• **What to produce**
Transcribe the entries, keeping every character the same.

• **Stored items from a collection**
Segment Open

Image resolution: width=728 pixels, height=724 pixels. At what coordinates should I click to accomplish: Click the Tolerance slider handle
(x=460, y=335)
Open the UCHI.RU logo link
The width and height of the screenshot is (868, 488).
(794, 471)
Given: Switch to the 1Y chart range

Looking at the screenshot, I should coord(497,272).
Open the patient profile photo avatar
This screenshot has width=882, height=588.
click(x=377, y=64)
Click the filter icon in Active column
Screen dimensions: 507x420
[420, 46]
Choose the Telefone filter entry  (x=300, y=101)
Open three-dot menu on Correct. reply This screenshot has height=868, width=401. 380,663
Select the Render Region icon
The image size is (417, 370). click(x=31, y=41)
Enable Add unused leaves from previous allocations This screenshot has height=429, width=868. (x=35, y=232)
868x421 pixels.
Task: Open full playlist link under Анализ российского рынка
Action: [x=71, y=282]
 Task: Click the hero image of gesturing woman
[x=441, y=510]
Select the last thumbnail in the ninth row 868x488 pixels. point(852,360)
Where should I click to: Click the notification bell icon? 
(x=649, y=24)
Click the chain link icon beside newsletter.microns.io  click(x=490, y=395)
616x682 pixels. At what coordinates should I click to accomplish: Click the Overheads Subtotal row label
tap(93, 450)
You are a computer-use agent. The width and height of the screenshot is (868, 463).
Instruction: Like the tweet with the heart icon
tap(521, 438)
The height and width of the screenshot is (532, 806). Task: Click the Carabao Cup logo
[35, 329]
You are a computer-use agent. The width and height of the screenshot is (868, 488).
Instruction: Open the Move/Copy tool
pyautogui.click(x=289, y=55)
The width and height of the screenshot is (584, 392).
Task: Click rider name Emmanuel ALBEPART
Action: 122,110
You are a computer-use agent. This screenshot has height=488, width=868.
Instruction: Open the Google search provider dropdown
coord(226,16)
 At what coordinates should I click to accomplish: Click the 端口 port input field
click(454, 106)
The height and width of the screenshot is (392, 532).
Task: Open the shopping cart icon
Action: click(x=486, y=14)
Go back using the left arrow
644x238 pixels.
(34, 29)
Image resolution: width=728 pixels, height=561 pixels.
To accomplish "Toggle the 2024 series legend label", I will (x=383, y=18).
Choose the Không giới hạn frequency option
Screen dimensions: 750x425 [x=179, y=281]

Segment Closed

• **Solved problem**
Image resolution: width=728 pixels, height=724 pixels. At what coordinates should I click to accomplish: Click the Tolerance slider handle
(x=460, y=335)
Open the UCHI.RU logo link
The width and height of the screenshot is (868, 488).
(794, 471)
Given: Switch to the 1Y chart range

Looking at the screenshot, I should coord(497,272).
Open the patient profile photo avatar
This screenshot has width=882, height=588.
click(x=377, y=64)
Click the filter icon in Active column
Screen dimensions: 507x420
[420, 46]
Choose the Telefone filter entry  (x=300, y=101)
Open three-dot menu on Correct. reply This screenshot has height=868, width=401. 380,663
Select the Render Region icon
The image size is (417, 370). click(x=31, y=41)
Enable Add unused leaves from previous allocations This screenshot has height=429, width=868. (x=35, y=232)
868x421 pixels.
Task: Open full playlist link under Анализ российского рынка
Action: [x=71, y=282]
 Task: Click the hero image of gesturing woman
[x=441, y=510]
Select the last thumbnail in the ninth row 868x488 pixels. point(852,360)
Where should I click to: Click the notification bell icon? 
(x=649, y=24)
Click the chain link icon beside newsletter.microns.io  click(x=490, y=395)
616x682 pixels. At what coordinates should I click to accomplish: Click the Overheads Subtotal row label
tap(93, 450)
You are a computer-use agent. The width and height of the screenshot is (868, 463).
Instruction: Like the tweet with the heart icon
tap(521, 438)
The height and width of the screenshot is (532, 806). Task: Click the Carabao Cup logo
[35, 329]
You are a computer-use agent. The width and height of the screenshot is (868, 488).
Instruction: Open the Move/Copy tool
pyautogui.click(x=289, y=55)
The width and height of the screenshot is (584, 392).
Task: Click rider name Emmanuel ALBEPART
Action: 122,110
You are a computer-use agent. This screenshot has height=488, width=868.
Instruction: Open the Google search provider dropdown
coord(226,16)
 At what coordinates should I click to accomplish: Click the 端口 port input field
click(454, 106)
The height and width of the screenshot is (392, 532).
Task: Open the shopping cart icon
Action: click(x=486, y=14)
Go back using the left arrow
644x238 pixels.
(34, 29)
Image resolution: width=728 pixels, height=561 pixels.
To accomplish "Toggle the 2024 series legend label", I will (x=383, y=18).
Choose the Không giới hạn frequency option
Screen dimensions: 750x425 [x=179, y=281]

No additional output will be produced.